START RECORD EXCERPTS

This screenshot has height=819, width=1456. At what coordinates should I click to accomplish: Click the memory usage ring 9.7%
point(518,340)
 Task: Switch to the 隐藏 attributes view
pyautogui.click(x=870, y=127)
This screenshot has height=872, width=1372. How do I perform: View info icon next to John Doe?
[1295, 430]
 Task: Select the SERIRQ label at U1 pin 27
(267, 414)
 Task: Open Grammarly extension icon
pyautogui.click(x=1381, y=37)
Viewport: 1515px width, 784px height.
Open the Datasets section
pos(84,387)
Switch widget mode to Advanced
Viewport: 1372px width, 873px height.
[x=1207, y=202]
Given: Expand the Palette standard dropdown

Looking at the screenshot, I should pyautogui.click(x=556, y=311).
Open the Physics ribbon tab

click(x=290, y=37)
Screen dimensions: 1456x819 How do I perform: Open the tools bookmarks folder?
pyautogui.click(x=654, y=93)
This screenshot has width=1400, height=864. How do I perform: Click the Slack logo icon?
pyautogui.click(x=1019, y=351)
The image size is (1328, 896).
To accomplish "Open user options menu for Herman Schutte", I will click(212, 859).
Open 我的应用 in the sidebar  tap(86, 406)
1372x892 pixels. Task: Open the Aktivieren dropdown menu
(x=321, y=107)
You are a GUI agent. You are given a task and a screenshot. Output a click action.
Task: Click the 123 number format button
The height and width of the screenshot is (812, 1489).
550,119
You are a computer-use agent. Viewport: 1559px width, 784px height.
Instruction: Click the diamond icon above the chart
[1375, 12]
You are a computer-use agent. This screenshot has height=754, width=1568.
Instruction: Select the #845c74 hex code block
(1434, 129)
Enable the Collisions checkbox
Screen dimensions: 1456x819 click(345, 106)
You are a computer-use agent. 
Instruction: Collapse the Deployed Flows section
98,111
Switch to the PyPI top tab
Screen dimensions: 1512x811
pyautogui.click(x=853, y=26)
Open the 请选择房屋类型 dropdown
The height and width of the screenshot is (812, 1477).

END RECORD EXCERPTS

§ **WORK INSTRUCTIONS**: Produce a verbatim transcription of the entries above.

§ **WRITTEN RESPONSE**:
This screenshot has height=819, width=1456. At what coordinates should I click to accomplish: Click the memory usage ring 9.7%
point(518,340)
 Task: Switch to the 隐藏 attributes view
pyautogui.click(x=870, y=127)
This screenshot has height=872, width=1372. How do I perform: View info icon next to John Doe?
[1295, 430]
 Task: Select the SERIRQ label at U1 pin 27
(267, 414)
 Task: Open Grammarly extension icon
pyautogui.click(x=1381, y=37)
Viewport: 1515px width, 784px height.
Open the Datasets section
pos(84,387)
Switch widget mode to Advanced
Viewport: 1372px width, 873px height.
[x=1207, y=202]
Given: Expand the Palette standard dropdown

Looking at the screenshot, I should pyautogui.click(x=556, y=311).
Open the Physics ribbon tab

click(x=290, y=37)
Screen dimensions: 1456x819 How do I perform: Open the tools bookmarks folder?
pyautogui.click(x=654, y=93)
This screenshot has width=1400, height=864. How do I perform: Click the Slack logo icon?
pyautogui.click(x=1019, y=351)
The image size is (1328, 896).
To accomplish "Open user options menu for Herman Schutte", I will click(212, 859).
Open 我的应用 in the sidebar  tap(86, 406)
1372x892 pixels. Task: Open the Aktivieren dropdown menu
(x=321, y=107)
You are a GUI agent. You are given a task and a screenshot. Output a click action.
Task: Click the 123 number format button
The height and width of the screenshot is (812, 1489).
550,119
You are a computer-use agent. Viewport: 1559px width, 784px height.
Instruction: Click the diamond icon above the chart
[1375, 12]
You are a computer-use agent. This screenshot has height=754, width=1568.
Instruction: Select the #845c74 hex code block
(1434, 129)
Enable the Collisions checkbox
Screen dimensions: 1456x819 click(345, 106)
You are a computer-use agent. 
Instruction: Collapse the Deployed Flows section
98,111
Switch to the PyPI top tab
Screen dimensions: 1512x811
pyautogui.click(x=853, y=26)
Open the 请选择房屋类型 dropdown
The height and width of the screenshot is (812, 1477).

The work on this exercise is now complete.